What your business gains when the site responds fast
It is worth closing with what really matters: not the milliseconds themselves, but what they change for your business. There is an old principle of human-computer interaction, the Doherty threshold, which observed something still true: when a system responds in under 400 milliseconds, the person stays engaged and in flow; when it takes longer, their attention scatters and the sense of control breaks. A site that responds below that threshold feels fluid and keeps the user moving forward; one that drags when tapped pushes them, without their being able to name it, to hesitate and leave. INP measures exactly that border between fluid and frustrating.

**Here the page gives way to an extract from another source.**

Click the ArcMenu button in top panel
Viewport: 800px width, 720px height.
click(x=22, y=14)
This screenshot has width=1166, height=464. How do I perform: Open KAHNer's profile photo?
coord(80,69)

That translates into two concrete effects. The first is conversion: every friction in the response is a chance for the visitor to abandon before buying, booking or contacting, so a site that responds fast converts better with the same traffic. The second is ranking: since INP is a ranking factor and the one most sites fail, passing the threshold separates you from the majority that does not, right at the tiebreaker. Together, they mean more visits that arrive and more visits that stay and act. That is why a Core Web Vitals sprint is not a technical whim: it is recovering sales and positions that a site slow to respond is losing in silence, and doing it measurably so the result is shown, not promised.

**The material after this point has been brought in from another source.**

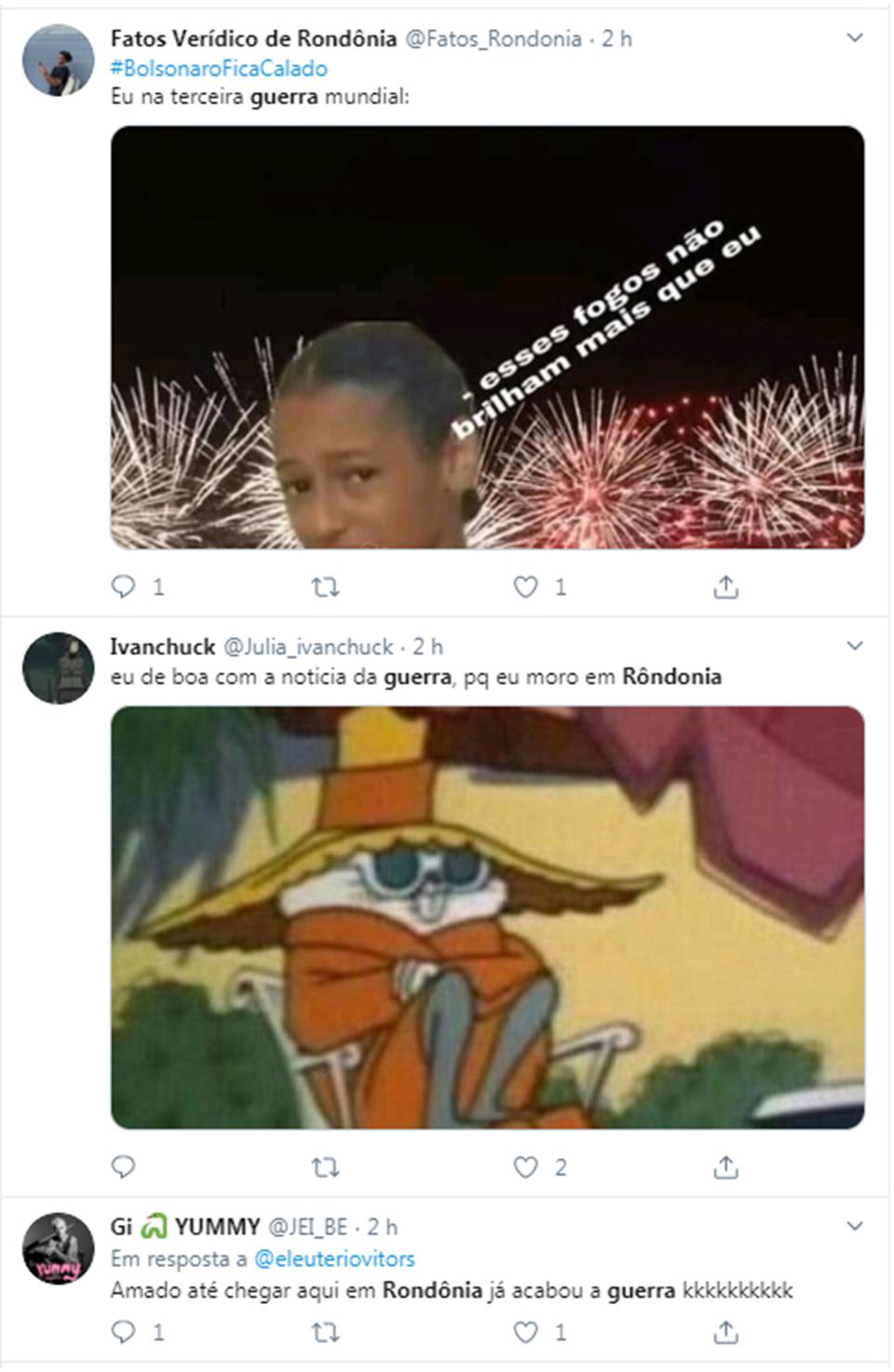Reply to the Ivanchuck tweet

coord(123,1166)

And there is a detail that makes it even more profitable: unlike an ad campaign, which stops paying off the day you stop paying, a site that responds fast keeps converting and ranking better month after month at no extra cost. The sprint is an investment you make once and that pays off in a sustained way, because it fixes the cause instead of buying traffic to cover the symptom. For a business that depends on its site to sell or generate leads, few technical investments return as reliably as making the site quick to respond, and few are as easy to verify after the fact with real numbers rather than promises. That verifiability is the whole point: you should be able to see the before and the after, on your own real users, and judge the result for yourself.
How it relates to the web audit
It is worth placing this sprint next to other things we offer, because they are different stages and get confused. A free speed test is a first signal you run yourself to see if you have a problem. The web audit is a broad diagnosis of your whole site, not just speed. The Core Web Vitals sprint is the execution of the performance fix, with a fixed scope and a measurable result. Put short: the test warns you, the audit gives the full picture, and the sprint fixes the speed. If you already know your problem is that your site responds slowly, the sprint goes straight to that, no detours.